FRAGMENTO:
★ ★ ★ ★ ★

Los efectos sobre la igualdad de oportunidades de partida han sido muy poco efectivos. El gasto destinado a infancia y familias se ha mantenido prácticamente invariable como proporción del gasto social total, cuya principal partida siguen siendo las pensiones y la atención a los mayores.
Parece claro que la transformación desde un estado social “protector” a otro “inversor” tiene algunos limitantes. El primero de ello es que la base del sistema está pensada para el grueso de la población y ese grueso de la población se encuentra situado, en términos demográfico, en una clase media estable y avejentada. Modificar las prioridades de gasto social desde etapas más posteriores de la vida a etapas previas requiere de una o dos generaciones que asuman el coste –los que no tuvieron igualdad de oportunidades en la infancia y ahora ven como se lamina el mecanismo reequilibrador del estado social clásico- y son precisamente esas dos generaciones las que se encuentran en la centralidad política y electoral. El ejercicio de “generosidad intergeneracional” que requiere este cambio de orientaciones es poco probable. En una encuesta realizada por Policy Network en 2011 en 6 países, entre un 34% y un 60% de los encuestados no estaban dispuestos a recortar ningún gasto del estado social “clásico” para financiar el estado social inversor.
Por otro lado, el propio esfuerzo en la “igualdad de oportunidades desde la cuna” olvida en ocasiones que la estructura social en la que se construyen las trayectorias vitales es tanto o más importante que el esfuerzo en nivelación de las competencias personales que ofrece el sistema educativo. En un contexto de “generaciones superpuestas”, la situación de la generación anterior influye –y mucho- en la generación futura. La mejor manera de apoyar a un niño es apoyar a su familia. (Para conocer más sobre esta contradicción, nada mejor que leer los excelentes trabajos de José Saturnino Martínez).

★ ★ ★ ★ ★

Reproduzca sin alteraciones la parte del fragmento sobre el estado social que comienza con las palabras "Los efectos sobre" y concluye con "a los mayores.". Básese exclusivamente en el fragmento.

[Entradas tomadas de una colección]
★ ★ ★ ★ ★

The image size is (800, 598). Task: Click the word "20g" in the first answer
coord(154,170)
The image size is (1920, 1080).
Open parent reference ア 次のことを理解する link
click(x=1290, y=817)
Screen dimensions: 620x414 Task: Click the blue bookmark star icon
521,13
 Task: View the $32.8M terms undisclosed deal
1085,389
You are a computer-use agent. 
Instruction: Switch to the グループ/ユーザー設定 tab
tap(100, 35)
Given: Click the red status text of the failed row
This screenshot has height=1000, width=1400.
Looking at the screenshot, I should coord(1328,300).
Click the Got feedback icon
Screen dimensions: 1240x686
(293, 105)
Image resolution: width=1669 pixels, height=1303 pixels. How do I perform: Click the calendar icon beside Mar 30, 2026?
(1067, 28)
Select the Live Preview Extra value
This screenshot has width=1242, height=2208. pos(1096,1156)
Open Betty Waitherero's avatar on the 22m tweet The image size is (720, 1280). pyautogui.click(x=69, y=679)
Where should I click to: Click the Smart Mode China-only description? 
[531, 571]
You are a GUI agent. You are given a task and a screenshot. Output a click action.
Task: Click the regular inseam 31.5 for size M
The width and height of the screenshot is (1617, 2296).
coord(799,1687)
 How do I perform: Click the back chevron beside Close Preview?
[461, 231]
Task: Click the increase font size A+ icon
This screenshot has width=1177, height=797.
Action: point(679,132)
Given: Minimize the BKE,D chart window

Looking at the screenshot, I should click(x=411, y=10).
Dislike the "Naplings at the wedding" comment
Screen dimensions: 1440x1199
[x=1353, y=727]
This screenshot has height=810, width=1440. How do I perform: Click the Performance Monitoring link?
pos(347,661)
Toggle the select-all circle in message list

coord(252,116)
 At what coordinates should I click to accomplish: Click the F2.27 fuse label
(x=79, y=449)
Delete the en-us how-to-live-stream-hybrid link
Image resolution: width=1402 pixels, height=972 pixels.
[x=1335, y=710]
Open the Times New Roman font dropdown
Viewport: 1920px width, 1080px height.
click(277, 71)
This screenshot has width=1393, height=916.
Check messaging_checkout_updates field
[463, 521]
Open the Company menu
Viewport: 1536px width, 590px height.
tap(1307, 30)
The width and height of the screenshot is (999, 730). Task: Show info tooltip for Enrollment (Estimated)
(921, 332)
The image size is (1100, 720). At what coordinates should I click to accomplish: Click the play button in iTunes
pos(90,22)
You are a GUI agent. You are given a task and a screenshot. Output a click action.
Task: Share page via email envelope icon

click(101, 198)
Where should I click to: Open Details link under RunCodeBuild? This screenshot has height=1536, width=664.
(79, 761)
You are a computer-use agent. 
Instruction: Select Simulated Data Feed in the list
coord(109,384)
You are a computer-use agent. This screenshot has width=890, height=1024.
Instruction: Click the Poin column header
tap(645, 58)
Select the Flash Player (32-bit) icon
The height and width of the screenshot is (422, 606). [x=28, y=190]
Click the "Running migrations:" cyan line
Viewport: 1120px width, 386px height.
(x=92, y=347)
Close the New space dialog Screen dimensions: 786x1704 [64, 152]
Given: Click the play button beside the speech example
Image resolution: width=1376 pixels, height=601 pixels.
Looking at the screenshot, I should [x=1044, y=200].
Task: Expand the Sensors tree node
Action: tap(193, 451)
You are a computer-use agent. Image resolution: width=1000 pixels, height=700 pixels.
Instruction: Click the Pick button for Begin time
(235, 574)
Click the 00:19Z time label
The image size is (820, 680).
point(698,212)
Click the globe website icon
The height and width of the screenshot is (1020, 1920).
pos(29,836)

★ ★ ★ ★ ★

RESULTADO DEL EJERCICIO:
Los efectos sobre la igualdad de oportunidades de partida han sido muy poco efectivos. El gasto destinado a infancia y familias se ha mantenido prácticamente invariable como proporción del gasto social total, cuya principal partida siguen siendo las pensiones y la atención a los mayores.